Simultaneous use with the medicaments containing aliskiren at patients with diabetes or with a moderate or heavy renal failure (clearance of creatinine of 60 ml/min.). It is necessary to avoid simultaneous use of APF inhibitors and extracorporal methods of treatment which lead to contact of blood with negatively charged surfaces as their use can lead to anaphylactic reactions of heavy degree. Extracorporal methods of treatment include dialysis or haemo filtration with use of certain membranes with high hydraulic permeability (for example polyacrylonitrile), aferez LDL using a sulfate dextran.

Side effects

Information on safety of medicament hartit

contains data on constant cough and the reactions caused by arterial hypotension. the Quincke's disease, a hyperpotassemia, an abnormal liver function or kidneys, pancreatitis, heavy reactions belong to serious side effects from skin, a neutropenia/agranulocytosis.

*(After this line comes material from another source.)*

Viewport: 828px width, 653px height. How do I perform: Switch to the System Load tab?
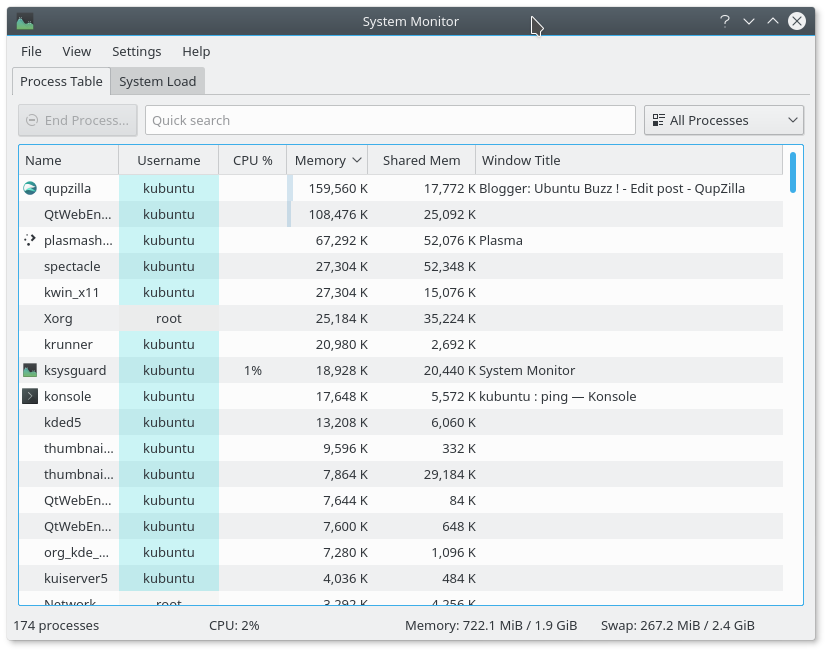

from a cardiovascular system: myocardium ischemia, including stenocardia or a myocardial infarction; tachycardia; arrhythmia; feeling of the strengthened heartbeat; peripheral hypostases.

from the system of a hemopoiesis and lymphatic system: eosinophilia; reduction of quantity of leukocytes (including a neutropenia or an agranulocytosis), reduction of quantity of erythrocytes, decrease in level of hemoglobin, reduction of quantity of thrombocytes; insufficiency of marrow; pancytopenia, hemolytic anemia.

from nervous system: headache, dizziness, tremor, balance disturbance, cerebral ischemia, including ischemic stroke and tranzitorny ischemic attack; disturbance of psychomotor functions; burning, dysgeusia, ageusia; parosmiya; vertigo; paresthesias.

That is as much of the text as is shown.